Write out the entries below word for word, starting at the line that contains "You are a computer-use agent. The" and continuing through the last of the entries.

(Entries from a dataset)
■ ■ ■ ■ ■ ■ ■
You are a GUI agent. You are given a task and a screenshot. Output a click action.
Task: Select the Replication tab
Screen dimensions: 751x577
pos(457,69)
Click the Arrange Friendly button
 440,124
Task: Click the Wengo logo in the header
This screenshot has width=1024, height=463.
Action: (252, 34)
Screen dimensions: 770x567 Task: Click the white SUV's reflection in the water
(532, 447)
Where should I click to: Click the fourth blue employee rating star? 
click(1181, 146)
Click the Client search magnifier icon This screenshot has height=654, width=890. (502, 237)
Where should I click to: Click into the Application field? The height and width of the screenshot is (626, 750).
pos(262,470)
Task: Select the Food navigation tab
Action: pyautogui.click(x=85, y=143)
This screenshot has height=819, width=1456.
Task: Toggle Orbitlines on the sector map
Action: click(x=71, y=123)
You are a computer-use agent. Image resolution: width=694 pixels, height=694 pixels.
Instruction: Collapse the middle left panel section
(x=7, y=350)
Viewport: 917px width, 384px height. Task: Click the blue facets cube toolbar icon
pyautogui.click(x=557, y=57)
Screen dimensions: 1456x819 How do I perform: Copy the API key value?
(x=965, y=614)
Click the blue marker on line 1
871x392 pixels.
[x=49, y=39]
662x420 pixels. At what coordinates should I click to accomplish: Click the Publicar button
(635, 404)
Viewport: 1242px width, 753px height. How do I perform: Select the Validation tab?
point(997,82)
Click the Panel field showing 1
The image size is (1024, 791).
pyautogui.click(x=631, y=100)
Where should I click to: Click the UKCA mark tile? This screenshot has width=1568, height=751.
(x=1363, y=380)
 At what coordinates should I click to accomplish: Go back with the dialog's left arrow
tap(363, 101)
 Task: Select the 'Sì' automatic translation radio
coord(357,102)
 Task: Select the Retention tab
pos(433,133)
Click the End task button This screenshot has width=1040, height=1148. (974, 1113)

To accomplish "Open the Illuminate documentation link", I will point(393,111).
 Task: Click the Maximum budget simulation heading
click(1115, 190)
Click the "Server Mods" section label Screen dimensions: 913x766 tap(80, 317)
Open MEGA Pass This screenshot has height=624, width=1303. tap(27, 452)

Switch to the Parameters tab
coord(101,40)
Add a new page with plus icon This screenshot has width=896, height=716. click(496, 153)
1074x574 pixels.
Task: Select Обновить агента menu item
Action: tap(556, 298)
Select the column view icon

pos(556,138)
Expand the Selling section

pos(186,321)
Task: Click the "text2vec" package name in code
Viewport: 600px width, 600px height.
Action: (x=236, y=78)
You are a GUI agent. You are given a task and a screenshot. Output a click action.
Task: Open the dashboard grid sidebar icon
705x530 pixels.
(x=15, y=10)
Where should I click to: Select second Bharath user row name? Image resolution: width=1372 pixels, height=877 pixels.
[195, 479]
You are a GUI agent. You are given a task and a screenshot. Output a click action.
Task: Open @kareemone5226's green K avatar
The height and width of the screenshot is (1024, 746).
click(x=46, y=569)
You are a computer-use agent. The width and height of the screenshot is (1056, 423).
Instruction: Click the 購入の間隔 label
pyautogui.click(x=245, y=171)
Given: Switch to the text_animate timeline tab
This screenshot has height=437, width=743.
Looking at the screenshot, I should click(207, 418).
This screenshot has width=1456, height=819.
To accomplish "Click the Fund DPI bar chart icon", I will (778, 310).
■ ■ ■ ■ ■ ■ ■
*Task output*.
You are a computer-use agent. The width and height of the screenshot is (1056, 423).
Instruction: Click the 購入の間隔 label
pyautogui.click(x=245, y=171)
Given: Switch to the text_animate timeline tab
This screenshot has height=437, width=743.
Looking at the screenshot, I should click(207, 418).
This screenshot has width=1456, height=819.
To accomplish "Click the Fund DPI bar chart icon", I will (778, 310).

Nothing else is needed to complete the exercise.